COWEN: From a Straussian perspective, where’s the role for the skills of a good analytic philosopher? How does that fit into Straussianism? I’ve never quite understood that. They seem to be very separate approaches, at least sociologically.

MANSFIELD: Analytic philosophers look for arguments and isolate them. Strauss looks for arguments and puts them in the context of a dialogue or the implicit dialogue. Instead of counting up one, two, three, four meanings of a word, as analytic philosophers do, he says, why is this argument appropriate for this audience and in this text? Why is it put where it was and not earlier or later?

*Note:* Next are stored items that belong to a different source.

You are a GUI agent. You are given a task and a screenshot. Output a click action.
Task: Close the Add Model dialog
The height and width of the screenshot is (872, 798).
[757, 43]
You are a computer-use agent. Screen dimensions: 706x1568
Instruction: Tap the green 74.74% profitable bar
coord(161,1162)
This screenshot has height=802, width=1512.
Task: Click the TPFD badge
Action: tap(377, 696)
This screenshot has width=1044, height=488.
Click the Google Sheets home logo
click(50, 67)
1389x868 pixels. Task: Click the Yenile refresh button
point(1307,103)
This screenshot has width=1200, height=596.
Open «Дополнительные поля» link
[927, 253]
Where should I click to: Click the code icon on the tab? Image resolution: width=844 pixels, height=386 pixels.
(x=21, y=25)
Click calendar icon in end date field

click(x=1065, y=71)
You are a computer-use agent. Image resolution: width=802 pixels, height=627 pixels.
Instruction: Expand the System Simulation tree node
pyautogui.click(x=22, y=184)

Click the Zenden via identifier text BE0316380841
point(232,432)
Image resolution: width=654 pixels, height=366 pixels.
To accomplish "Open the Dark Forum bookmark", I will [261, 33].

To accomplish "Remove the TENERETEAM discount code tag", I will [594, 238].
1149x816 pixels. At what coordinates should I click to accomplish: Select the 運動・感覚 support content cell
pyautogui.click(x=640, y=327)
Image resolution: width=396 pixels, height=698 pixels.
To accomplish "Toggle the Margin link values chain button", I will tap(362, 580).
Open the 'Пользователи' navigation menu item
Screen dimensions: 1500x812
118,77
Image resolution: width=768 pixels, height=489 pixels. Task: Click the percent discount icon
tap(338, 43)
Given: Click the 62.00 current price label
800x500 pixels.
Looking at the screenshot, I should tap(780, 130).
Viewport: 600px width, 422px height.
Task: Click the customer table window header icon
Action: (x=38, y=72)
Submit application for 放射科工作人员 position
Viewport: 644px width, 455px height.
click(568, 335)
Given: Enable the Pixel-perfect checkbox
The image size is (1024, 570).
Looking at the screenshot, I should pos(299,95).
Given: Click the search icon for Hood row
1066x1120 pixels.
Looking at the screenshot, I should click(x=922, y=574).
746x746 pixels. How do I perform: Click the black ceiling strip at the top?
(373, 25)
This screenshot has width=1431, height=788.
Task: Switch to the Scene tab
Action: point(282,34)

Strauss treats an argument as if it were in a play, which has a plot and a background and a context, whereas analytic philosophy tries to withdraw the argument from where it was in Plato to see what would we think of it today and what other arguments can be said against it without really wanting to choose which is the truth.

COWEN: Are they complements or substitutes, the analytic approach and the Straussian approach?

MANSFIELD: I wouldn’t say complements, no. Strauss’s approach is to look at the context of an argument rather than to take it out of its context. To take it out of its context means to deprive it of the story that it represents. Analytic philosophy takes arguments out of their context and arranges them in an array. It then tries to compare those abstracted arguments.

Strauss doesn’t try to abstract, but he looks to the context. The context is always something doubtful. Every Platonic dialogue leaves something out. The Republic, for example, doesn’t tell you about what people love instead of how people defend things. Since that’s the case, every argument in such a dialogue is intentionally a bad argument. It’s meant for a particular person, and it’s set to him.

The analytic philosopher doesn’t understand that arguments, especially in a Platonic dialogue, can deliberately be inferior. It easily or too easily refutes the argument which you are supposed to take out of a Platonic dialogue and understand for yourself. Socrates always speaks down to people. He is better than his interlocutors. What you, as an observer or reader, are supposed to do is to take the argument that’s going down, that’s intended for somebody who doesn’t understand very well, and raise it to the level of the argument that Socrates would want to accept.

So to the extent that all great books have the character of this downward shift, all great books have the character of speaking down to someone and presenting truth in an inferior but still attractive way. The reader has to take that shift in view and raise it to the level that the author had. What I’m describing is irony. What distinguishes analytic philosophy from Strauss is the lack of irony in analytic philosophy. Philosophy must always take account of nonphilosophy or budding philosophers and not simply speak straight out and give a flat statement of what you think is true.

To go back to Rawls, Rawls based his philosophy on what he called public reason, which meant that the reason that convinces Rawls is no different from the reason that he gives out to the public. Whereas Strauss said reason is never public or universal in this way because it has to take account of the character of the audience, which is usually less reasonable than the author.

And yes he does tell us what Straussianism means and how to learn to be a Straussian.  From his discussion you will see rather obviously that I am not one.  Overall, I found this dialogue to be the most useful source I have found for figuring out how Straussianism fits into other things, such as analytics philosophy, historical reading of texts, and empirical social science.

Perhaps the exchange is a little slow to start, but otherwise fascinating throughout.  I am also happy to recommend Harvey’s recent book The Rise and Fall of Rational Control: The History of Modern Political Philosophy.